Everybody likes a good love story and it's even better when they’re true. To celebrate Valentine’s Day, we’re taking you through the best memoirs about love. In recounting how they made it to bliss, these comedians, book editors and journalists tackle it all: finding love, rejecting love, keeping love and sometimes losing it. Whether you’re looking for it, hiding from it, or already have it in spades, these books about love are sure to warm your heart.
- Romance Is My Day Job by Patience Bloom
- Love Is a Mix Tape by Rob Sheffield
- Screw Everyone by Ophira Eisenberg
- I Don't Care About Your Band by Julie Klausner
As a seasoned editor at Harlequin, Patience Bloom knows romance. But, when Romance Is My Day Job opens, her own love life is decidedly lacking in the passion and glamour that she reads about day in and day out. Then one day, an old flame sends her a Facebook message, and everything changes. This memoir is a heartwarming and plucky look at how real-life romance unfolds, and how even the “experts” among us sometimes struggle to find love.
We’ve written a lot about Rob Sheffield’s latest memoir, Turn Around Bright Eyes, which tells the story of how he fell in love with his second wife.
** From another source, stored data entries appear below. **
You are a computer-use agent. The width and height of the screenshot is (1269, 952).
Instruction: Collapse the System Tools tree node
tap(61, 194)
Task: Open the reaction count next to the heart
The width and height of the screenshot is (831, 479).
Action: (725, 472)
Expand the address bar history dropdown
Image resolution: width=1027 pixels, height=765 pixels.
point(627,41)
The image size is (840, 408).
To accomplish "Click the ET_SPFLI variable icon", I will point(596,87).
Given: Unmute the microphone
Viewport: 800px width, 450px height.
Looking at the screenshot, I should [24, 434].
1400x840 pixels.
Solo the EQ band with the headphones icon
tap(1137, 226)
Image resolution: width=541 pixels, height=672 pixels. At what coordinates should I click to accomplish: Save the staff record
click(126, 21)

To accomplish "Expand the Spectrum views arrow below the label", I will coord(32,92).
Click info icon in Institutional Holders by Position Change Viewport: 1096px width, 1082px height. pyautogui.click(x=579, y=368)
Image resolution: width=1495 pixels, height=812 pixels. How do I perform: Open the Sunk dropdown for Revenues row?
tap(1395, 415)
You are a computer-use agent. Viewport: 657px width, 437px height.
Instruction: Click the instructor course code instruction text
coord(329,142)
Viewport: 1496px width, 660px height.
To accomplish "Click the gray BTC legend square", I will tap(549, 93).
But, to best appreciate that journey, you have to start at the beginning. In Love Is a Mix Tape, Sheffield chronicles his first love and the utter heartbreak of losing his first wife, through track listings that evoke the nostalgic days of making mix tapes (and then mix CDs) for your crush.
In her no-nonsense, wisecracking way, comedian Ophira Eisenberg recounts all of the relationships that led this skeptic to actually dive into getting married. Almost anthropological in her methods, Eisenberg recounts her childhood perceptions of marriage, her first experimentations as a teenager and twentysomething, and the good and bad relationships she kept returning to over the years. But the best is when she meets her husband, and especially the chapter about their wedding day. This is a great read for any stalwartly single friend who scoffs at monogamy.
The real heartbreakers aren’t the obvious players, they’re the “sensitive” types who seem like they’d treat you right—just ask Julie Klausner. In this bitingly funny memoir, Klausner recounts a long history of romantic failures and writes a taxonomy of the men she’s unsuccessfully dated. Written on the heels of a wildly popular Modern Love column in the New York Times about being snubbed by an indie-rocker, I Don’t Care About Your Band is Klausner’s cynical treatise on dating jerks in your 20s.